ResetFuture · 21/09/2022 18:32

Been together 25 ish years, a 17 & 15 year old.
Got through the tricky baby years, I had an awesome career which I definitely sacrificed for the kids and DHs complicated, but ultimately successful job. This is not acknowledged enough.
I work pt, it's quirky, well paid but I'm held back by the family.
We're entering a new stage, more money than our student days but still share a similar mindset.
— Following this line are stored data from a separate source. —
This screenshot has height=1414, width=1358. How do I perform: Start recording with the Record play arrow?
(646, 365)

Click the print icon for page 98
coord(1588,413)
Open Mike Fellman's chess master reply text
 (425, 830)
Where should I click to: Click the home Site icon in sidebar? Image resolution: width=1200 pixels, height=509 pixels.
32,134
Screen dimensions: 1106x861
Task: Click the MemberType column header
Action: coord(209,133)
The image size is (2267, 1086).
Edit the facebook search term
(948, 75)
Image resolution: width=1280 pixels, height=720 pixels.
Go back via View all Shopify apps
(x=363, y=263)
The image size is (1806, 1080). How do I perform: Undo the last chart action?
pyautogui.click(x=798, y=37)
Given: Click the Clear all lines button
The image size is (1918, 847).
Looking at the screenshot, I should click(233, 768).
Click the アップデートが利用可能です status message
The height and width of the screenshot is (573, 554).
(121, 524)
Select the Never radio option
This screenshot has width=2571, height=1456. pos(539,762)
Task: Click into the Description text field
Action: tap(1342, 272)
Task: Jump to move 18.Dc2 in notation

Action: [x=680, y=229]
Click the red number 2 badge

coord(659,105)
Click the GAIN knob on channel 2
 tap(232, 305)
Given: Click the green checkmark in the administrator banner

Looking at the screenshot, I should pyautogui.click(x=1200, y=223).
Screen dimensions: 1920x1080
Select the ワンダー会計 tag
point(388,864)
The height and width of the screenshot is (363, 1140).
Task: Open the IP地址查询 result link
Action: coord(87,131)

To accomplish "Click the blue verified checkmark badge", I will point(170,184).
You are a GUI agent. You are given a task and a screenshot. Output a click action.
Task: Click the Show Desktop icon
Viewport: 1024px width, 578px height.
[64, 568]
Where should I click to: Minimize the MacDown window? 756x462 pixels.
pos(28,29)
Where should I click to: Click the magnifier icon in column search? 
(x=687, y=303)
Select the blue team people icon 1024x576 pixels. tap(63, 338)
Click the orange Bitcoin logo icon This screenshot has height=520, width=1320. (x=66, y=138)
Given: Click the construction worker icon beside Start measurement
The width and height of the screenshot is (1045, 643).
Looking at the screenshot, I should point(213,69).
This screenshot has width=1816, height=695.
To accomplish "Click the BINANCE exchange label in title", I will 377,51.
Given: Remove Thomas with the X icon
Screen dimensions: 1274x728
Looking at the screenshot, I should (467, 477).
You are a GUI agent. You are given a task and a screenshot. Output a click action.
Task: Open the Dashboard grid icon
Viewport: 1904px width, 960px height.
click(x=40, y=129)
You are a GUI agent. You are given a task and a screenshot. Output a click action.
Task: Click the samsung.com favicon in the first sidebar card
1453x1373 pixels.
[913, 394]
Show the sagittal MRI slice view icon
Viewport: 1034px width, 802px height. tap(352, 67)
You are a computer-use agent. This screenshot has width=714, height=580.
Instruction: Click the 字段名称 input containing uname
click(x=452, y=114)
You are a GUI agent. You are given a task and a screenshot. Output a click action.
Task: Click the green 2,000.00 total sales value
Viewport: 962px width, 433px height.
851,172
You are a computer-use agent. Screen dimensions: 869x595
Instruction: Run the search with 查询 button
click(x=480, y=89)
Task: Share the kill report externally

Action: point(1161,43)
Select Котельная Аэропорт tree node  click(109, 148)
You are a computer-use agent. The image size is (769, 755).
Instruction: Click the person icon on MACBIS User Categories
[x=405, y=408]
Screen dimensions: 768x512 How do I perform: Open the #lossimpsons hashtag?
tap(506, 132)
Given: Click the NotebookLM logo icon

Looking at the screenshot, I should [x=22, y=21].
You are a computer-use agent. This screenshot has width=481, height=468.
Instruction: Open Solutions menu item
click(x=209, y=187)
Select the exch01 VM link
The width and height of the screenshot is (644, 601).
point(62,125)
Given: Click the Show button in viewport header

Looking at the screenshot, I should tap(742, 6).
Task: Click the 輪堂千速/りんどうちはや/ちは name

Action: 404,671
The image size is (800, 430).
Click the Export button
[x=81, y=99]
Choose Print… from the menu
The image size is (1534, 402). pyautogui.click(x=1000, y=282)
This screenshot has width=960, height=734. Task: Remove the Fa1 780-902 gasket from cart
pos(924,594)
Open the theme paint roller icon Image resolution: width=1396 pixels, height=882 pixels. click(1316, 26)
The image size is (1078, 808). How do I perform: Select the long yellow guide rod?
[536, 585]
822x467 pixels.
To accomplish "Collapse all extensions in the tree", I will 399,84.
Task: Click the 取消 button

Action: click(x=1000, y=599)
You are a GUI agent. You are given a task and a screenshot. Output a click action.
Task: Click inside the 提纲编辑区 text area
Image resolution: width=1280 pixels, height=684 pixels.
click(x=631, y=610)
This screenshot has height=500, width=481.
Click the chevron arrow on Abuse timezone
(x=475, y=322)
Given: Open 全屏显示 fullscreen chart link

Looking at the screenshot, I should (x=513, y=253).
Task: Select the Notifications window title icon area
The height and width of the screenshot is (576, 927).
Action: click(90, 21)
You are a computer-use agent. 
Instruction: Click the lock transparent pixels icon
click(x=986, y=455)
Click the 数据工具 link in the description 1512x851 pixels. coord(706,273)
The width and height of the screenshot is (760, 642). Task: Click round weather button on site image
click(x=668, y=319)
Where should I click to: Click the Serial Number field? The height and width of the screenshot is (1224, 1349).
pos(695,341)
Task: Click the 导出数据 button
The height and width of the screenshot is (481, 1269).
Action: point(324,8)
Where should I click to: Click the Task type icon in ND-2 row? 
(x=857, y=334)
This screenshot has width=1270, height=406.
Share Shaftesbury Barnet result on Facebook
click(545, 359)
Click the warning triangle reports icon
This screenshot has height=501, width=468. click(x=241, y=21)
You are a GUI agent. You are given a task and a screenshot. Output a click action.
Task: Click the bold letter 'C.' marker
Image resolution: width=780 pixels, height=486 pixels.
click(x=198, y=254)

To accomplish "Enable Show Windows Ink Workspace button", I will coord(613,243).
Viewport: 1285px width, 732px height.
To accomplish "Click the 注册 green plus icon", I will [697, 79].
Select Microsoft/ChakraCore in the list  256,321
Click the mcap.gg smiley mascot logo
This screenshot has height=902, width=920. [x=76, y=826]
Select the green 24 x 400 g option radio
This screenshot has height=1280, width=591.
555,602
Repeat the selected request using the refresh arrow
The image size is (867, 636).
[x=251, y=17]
I work hard to keep things fun but i've hit the menopause, (got max HRT), and feel lonely and unconnected to DH.
He's away working, gone over a week now & I've had two badly timed phone calls and probably ten what's app texts in total, mostly directed at the kids.

Can we improve this, or should I except this is it and how do I accept that or rip it all up?

OP posts:
LeggyLinda · 21/09/2022 19:10

It depends what it is you want to fix.

im guessing more romance and intimacy.

We tried that - chasing the expected love (for the want of a better phrase).
Eventually we reluctantly accepted that outside pressure and commitments were causing this “rut” (not consciously I think), but individually grew to accept it.

we have separate interests, but a common link. And this has given us more intimacy than ever before - just a more mind/partnership thing than a romance / gooey love thing.

this may not apply to your situation. Also, I have almost definitely explained it poorly.
But my point is - try and relight the fire if you want. But don’t be scared of it not working.

We’re only giggling lovestuck when on holiday but, after 27 years, we appreciate the boring partnership more.

ResetFuture · 21/09/2022 19:30

I think I want to find happier headspace, so improve what I can, accept what I can't.
Find alternative role models than movies or my head full of novels or my parents frankly miserable co-existence.